Something of the old hatred between the Norman and Saxon races seems to show itself in this part of Becket's history. His great supporters were the Saxon populace; his bitterest opponents, the Norman nobles. In resisting the authority of the Norman Crown, he threw himself upon the sympathy of the Saxon people. He had worldly sagacity enough to observe that his Saxon blood gave him great influence with the masses. He had experience enough to know that his spiritual weapons were terrible in the eyes of the superstitious Normans. He had tact enough to see that, if he could excite the enthusiasm of the people in his favour, while his ecclesiastical connection with the dominant influence of Rome paralyzed the nobles, his own keen wit, sharp tongue, and resolute determination would be more than a match for the King!

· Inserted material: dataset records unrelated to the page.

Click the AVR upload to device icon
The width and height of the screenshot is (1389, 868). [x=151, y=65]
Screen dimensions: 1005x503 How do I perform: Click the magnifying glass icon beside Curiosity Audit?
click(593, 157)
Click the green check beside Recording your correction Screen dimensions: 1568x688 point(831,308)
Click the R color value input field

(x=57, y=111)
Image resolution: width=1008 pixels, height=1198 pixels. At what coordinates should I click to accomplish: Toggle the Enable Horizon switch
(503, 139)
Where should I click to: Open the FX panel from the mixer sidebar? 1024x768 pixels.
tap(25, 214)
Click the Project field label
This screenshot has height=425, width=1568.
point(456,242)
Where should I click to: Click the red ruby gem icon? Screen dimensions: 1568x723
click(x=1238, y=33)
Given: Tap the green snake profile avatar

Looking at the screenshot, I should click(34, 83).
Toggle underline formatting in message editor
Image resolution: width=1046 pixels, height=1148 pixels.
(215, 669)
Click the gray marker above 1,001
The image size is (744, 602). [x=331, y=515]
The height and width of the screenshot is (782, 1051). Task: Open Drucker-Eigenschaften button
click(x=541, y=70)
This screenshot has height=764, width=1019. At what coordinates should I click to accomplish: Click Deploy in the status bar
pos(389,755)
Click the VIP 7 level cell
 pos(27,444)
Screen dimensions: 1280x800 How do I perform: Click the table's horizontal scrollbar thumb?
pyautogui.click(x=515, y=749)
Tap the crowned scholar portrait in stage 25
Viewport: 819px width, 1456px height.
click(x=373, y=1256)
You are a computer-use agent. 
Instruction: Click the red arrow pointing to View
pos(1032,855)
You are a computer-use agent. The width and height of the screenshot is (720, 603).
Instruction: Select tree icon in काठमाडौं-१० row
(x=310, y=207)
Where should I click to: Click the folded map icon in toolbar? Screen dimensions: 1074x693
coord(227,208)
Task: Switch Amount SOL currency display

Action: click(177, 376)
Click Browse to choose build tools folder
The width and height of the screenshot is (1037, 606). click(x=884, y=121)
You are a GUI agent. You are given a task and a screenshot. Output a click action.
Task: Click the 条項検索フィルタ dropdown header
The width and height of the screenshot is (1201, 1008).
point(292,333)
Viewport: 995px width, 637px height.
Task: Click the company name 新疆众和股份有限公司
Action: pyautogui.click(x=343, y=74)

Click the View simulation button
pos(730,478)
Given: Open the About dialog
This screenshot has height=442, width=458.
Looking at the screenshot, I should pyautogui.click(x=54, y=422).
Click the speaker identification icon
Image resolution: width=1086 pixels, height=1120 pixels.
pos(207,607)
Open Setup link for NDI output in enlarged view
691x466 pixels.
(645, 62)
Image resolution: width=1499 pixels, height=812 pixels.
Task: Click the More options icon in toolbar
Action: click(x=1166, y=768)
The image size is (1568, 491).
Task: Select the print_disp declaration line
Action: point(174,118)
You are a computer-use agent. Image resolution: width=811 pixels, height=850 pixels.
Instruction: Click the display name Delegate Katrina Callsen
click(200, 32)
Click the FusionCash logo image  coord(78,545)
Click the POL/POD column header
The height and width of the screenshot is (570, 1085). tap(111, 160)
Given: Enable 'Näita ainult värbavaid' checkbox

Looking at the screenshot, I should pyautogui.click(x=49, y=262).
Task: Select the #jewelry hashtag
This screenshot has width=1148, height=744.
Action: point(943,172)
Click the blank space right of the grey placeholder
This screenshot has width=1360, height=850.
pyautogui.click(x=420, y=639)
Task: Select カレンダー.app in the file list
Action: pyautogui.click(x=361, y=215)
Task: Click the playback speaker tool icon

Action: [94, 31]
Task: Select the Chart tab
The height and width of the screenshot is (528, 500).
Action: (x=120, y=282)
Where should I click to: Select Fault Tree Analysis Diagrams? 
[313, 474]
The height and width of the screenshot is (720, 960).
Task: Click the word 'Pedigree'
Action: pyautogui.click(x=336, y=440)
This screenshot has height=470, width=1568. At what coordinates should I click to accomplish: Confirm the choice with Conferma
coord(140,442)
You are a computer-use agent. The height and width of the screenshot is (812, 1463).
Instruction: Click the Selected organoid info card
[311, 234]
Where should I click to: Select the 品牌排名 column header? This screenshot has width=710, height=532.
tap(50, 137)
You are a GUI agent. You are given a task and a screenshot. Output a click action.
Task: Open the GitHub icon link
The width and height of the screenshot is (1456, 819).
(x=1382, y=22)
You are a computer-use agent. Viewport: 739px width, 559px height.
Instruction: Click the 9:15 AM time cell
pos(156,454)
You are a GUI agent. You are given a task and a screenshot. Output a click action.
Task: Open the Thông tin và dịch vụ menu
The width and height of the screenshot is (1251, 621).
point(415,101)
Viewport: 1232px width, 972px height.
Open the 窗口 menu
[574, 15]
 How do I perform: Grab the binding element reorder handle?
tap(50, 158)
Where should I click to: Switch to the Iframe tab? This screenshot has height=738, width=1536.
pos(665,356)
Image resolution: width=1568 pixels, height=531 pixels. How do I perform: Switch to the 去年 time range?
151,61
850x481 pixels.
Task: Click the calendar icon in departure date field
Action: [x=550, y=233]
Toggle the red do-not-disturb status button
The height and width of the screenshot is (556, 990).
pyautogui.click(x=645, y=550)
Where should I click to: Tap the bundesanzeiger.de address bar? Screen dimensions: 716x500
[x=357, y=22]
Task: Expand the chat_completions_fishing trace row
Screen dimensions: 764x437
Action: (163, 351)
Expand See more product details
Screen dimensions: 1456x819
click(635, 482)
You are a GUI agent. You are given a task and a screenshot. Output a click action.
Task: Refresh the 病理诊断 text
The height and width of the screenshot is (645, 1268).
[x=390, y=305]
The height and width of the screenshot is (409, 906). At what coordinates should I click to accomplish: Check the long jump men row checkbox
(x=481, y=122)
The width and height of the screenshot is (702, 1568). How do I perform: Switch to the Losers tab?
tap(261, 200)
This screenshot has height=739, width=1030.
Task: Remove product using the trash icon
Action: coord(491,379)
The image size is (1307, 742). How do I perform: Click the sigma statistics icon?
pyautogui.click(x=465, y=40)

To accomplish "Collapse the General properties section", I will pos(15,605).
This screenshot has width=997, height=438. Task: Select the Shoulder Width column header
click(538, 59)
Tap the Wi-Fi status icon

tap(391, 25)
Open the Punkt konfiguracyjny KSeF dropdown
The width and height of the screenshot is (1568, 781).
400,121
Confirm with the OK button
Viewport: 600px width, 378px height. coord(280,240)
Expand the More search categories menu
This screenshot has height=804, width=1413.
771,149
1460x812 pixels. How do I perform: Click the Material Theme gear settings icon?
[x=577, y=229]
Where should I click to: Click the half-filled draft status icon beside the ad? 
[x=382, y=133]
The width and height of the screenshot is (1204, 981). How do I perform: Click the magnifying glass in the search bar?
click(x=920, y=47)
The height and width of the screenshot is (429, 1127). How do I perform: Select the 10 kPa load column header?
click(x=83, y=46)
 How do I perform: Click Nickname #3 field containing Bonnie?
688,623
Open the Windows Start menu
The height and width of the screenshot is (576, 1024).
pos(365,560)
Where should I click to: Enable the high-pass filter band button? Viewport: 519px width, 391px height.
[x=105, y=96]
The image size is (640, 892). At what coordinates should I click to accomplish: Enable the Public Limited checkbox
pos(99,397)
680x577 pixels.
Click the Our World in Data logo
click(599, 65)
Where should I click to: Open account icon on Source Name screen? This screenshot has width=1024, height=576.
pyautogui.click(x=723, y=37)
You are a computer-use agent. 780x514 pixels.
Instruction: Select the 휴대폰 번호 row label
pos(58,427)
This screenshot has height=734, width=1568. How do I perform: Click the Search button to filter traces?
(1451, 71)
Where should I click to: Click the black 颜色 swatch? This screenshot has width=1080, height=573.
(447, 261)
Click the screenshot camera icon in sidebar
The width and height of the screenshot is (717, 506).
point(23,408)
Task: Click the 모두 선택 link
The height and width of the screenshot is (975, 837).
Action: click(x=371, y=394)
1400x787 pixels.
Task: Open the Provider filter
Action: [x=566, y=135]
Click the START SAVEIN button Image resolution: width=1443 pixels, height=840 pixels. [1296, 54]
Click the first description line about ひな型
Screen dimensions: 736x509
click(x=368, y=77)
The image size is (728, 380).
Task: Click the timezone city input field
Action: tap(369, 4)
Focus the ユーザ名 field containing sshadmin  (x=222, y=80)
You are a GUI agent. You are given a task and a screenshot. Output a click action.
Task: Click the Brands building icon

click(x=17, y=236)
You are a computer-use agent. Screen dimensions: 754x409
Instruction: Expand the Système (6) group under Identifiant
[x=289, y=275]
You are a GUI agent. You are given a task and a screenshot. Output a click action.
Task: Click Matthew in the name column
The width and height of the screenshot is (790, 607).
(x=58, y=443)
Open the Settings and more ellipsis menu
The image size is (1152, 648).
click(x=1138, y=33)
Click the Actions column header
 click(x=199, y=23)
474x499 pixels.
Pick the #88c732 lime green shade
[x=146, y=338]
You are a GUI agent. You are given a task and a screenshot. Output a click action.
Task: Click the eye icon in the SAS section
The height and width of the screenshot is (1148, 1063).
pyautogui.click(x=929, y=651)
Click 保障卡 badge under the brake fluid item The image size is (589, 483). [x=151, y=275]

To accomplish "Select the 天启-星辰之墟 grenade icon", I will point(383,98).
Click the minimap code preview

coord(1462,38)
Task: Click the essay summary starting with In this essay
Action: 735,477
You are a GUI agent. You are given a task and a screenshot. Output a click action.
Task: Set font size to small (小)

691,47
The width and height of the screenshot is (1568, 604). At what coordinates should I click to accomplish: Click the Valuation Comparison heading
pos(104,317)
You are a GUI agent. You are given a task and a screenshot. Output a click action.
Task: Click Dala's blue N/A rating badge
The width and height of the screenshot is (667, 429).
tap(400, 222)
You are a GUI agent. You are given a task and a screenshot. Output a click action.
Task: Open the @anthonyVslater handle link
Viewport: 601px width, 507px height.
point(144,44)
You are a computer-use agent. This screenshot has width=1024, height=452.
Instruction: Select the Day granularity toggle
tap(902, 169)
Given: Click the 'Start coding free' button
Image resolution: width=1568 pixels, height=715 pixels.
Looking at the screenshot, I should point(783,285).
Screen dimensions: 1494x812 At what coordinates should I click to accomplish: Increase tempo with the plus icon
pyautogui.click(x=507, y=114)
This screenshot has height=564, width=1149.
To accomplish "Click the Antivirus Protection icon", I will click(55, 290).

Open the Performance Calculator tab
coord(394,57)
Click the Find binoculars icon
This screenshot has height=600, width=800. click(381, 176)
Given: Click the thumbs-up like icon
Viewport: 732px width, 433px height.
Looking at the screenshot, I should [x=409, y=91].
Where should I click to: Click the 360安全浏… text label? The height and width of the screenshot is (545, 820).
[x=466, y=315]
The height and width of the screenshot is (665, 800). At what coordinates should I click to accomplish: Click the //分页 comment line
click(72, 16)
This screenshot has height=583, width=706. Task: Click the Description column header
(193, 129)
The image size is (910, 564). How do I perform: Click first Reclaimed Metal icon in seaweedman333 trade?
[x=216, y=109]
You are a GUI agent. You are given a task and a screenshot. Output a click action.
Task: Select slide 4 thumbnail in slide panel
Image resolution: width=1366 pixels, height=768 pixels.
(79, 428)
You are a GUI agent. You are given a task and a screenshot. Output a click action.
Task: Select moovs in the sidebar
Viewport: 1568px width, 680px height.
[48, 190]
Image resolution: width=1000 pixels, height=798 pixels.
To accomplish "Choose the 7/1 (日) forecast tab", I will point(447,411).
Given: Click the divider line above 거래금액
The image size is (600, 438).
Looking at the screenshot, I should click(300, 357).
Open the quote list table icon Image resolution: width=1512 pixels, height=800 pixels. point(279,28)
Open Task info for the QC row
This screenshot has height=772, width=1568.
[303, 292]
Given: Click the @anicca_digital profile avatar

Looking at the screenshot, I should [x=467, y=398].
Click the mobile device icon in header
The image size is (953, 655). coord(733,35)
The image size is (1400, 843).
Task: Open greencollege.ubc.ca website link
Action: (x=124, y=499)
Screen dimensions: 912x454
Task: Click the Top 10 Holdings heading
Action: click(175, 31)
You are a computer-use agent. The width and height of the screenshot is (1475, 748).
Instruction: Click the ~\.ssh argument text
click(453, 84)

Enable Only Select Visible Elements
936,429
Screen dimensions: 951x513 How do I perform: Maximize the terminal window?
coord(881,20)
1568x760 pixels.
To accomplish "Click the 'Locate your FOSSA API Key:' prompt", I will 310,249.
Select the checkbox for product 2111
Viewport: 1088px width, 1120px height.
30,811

Those of our readers who have read Thierry will remember that this animosity between the two races is his favourite solution of all the historical difficulties that successively arose in the ages of history whereof he treats; and those who have read a work by Mr. D'Israeli, entitled "Sybil, or the Two Nations," will find this idea applied to the condition of modern society. That such animosity existed in the time of Becket is no doubt true; and had he truly realized his singular fitness-like Moses between the Egyptians and Israelites— to be a mediator between the two, he might have done much to bring the two peoples into harmony. But he split upon a rock that has been fatal to many, both before and since his day. The rock of intellectualism was his bane, and his mental pride neither yielded to the shocks of power nor softened to the influences of affection.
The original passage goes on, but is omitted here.